Sequential Testing on Statsig

Wed Oct 18 2023

Maggie Stewart

Data Scientist, Statsig

Sequential testing is a solution to the “peeking problem” in A/B testing, allowing continuous monitoring of experiment results without increasing the False Positive Rate (FPR).

We recently revamped Statsig’s Sequential Testing methodology to enable faster decisions. Compared to our previous implementation, this new approach has higher statistical power during the early days of the experiment while enforcing a strict cap on FPR. This is ideal for early regression detection or shortening experiment duration when the key metric has a larger-than-expected effect.

The need for sequential testing

A common concern when running online A/B tests is the “peeking problem”. This arises when experiment metrics are continuously monitored with the intention of making early ship decisions. This stems from a tension between two aspects of online experimentation:

Ongoing metric updates

Unlike A/B tests conducted in fields like Psychology and Drug Testing, state-of-the-art online experimentation platforms use live data streams and can surface results immediately. These results can then be updated to reflect the most up-to-date insights as data collection continues. Naturally, we want to leverage this powerful capability to make the best decisions as early as possible.

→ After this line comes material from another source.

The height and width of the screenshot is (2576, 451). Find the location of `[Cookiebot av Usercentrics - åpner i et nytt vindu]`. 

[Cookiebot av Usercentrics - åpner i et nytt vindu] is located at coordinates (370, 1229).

Limitations of the underlying statistical test

In fixed-horizon hypothesis testing, we accept a predetermined FPR, typically 5% (alpha = 0.05). When the p-value is less than 0.05, it’s common practice to reject the null hypothesis and attribute the observed effect to the treatment we’re testing. We do this knowing that there’s a 5% chance that a statistically significant result is actually just random noise.

However, ongoing monitoring while waiting for significance leads to a compounding effect of the 5% FPR. Imagine you have a 20-sided die. If you roll it once, you’ll have a 5% (1 in 20) chance of getting a 1. But if you roll it every day for a week, the probability of getting a 1 at least once is much higher than 5%. In fact, you’ve now increased your chances to 30%.

a graph showing the probability at least once per rolls of a 20-sided die

The solution

In Sequential Testing, the confidence interval computation changes in a way that maintains the desired upper bound on false positives regardless of how many times the metric is evaluated.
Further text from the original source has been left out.